## TO DO:
Find every line of the data that contains the word "Switch", matching case exactly, and copy each of those lines in full.
========================================================================
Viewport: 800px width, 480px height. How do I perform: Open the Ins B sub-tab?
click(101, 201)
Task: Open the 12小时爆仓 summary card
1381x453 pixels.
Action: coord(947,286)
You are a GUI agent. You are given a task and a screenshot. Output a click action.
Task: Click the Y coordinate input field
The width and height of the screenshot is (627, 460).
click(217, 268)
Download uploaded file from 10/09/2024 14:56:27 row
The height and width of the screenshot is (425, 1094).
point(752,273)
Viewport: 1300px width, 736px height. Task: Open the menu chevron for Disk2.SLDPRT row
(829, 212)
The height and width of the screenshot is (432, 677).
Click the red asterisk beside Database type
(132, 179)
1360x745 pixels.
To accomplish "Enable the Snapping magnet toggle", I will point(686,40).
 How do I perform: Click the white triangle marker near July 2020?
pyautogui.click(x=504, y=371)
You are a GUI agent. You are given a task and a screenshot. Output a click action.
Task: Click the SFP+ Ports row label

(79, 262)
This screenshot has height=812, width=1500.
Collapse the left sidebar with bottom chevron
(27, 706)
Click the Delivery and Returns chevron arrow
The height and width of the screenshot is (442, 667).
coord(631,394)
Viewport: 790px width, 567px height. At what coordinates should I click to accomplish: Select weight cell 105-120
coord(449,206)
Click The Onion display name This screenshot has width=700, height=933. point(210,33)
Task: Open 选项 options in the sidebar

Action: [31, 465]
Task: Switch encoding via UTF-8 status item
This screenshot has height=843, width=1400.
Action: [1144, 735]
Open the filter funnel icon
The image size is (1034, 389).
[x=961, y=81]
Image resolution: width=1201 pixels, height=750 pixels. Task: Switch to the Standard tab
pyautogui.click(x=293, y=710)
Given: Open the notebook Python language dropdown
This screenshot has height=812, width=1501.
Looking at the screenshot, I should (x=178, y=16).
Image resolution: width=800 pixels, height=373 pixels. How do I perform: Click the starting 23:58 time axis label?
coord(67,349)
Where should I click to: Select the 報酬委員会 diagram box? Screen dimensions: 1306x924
========================================================================
## TASK ANSWER:
Task: Switch encoding via UTF-8 status item
Image resolution: width=1201 pixels, height=750 pixels. Task: Switch to the Standard tab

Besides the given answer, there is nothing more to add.